Layer 5 is structurally the most contested. Application enablement companies face competition from below (cloud providers building managed APIs) and from above (application developers who eventually internalize the capability). We are not saying Layer 5 is a bad place to build — several large companies will emerge from it. We are saying that our operating knowledge compounds more at Layers 3 and 4, and that is where we focus.

The cross-layer tension: serving frameworks vs. cloud provider packaging

The most interesting tension in the current landscape is between standalone inference serving infrastructure (Layer 3 specialists) and the serving capabilities that major cloud providers are bundling into their managed AI platforms. AWS SageMaker, Azure ML, and GCP Vertex AI are all building managed inference endpoints. If these products become good enough, do the Layer 3 specialists get squeezed?

We have thought about this a lot and our current position is: no, not for the next several years, and perhaps not structurally at all for the leading infrastructure companies. The reason is that the performance gap between optimized inference and managed cloud serving is significant — 3x to 10x in throughput at equivalent hardware cost, depending on the workload and model size. That gap exists because the cloud providers are building for the 80th percentile of use cases, and the teams at Layer 3 infrastructure companies are building for the demands of production serving at the edge of what is possible.

Companies with latency-sensitive workloads — real-time recommendations, interactive chat, autonomous coding assistants, voice interfaces — cannot absorb a 3x throughput penalty. They will pay for optimized serving infrastructure rather than accepting the managed cloud default. That is the market the Layer 3 companies are building for.

How to use this model

When we evaluate a new company in the AI infrastructure space, the first question we ask is: which layer is this, and what are the competitive dynamics specific to that layer? A model routing company is Layer 4 (or the boundary between 3 and 4). A GPU cloud operator is Layer 2. A quantization library that gets bundled into serving frameworks sits between 3 and 4.

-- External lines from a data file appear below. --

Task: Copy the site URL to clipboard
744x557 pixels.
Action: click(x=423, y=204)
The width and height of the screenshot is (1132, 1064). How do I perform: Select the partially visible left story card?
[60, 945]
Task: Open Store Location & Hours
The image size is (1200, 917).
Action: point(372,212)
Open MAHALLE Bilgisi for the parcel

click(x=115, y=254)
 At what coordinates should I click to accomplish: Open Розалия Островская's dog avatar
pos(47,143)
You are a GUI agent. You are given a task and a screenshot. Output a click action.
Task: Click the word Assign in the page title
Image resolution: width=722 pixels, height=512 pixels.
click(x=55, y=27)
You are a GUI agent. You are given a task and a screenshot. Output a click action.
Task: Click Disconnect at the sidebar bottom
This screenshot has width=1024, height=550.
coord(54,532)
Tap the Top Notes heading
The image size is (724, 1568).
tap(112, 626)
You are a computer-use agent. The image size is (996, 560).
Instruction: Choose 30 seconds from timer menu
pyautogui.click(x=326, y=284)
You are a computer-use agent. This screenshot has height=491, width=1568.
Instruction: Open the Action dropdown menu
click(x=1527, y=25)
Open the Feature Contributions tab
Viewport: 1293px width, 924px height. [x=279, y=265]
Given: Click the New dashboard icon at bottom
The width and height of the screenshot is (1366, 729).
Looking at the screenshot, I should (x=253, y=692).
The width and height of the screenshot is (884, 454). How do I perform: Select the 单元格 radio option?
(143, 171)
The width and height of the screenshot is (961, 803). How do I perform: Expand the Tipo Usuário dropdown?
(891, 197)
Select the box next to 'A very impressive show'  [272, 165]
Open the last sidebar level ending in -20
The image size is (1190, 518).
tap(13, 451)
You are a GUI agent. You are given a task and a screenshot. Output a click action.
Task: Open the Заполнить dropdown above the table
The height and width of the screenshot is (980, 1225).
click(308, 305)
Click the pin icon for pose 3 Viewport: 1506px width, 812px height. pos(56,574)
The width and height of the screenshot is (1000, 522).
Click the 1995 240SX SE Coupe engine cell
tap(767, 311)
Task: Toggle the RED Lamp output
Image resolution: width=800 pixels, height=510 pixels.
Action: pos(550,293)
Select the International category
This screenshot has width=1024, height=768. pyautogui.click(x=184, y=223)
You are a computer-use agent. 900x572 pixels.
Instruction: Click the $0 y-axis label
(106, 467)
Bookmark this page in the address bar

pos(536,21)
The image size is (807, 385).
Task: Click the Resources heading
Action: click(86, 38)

The second question: what is the company's relationship to the layers adjacent to it? Is it threatened by downward integration from a cloud provider? Is it building toward upward expansion into the application layer? Does its defensibility depend on coupling to a specific model architecture that could become obsolete?

These questions do not produce clean answers but they force rigorous thinking about structural position — which is more useful than focusing on near-term traction metrics for companies this early in a technology cycle.

The model will need revision as the stack evolves. That is fine. What we want is a working vocabulary for the problems that matter, not a fixed taxonomy that we defend past its useful life.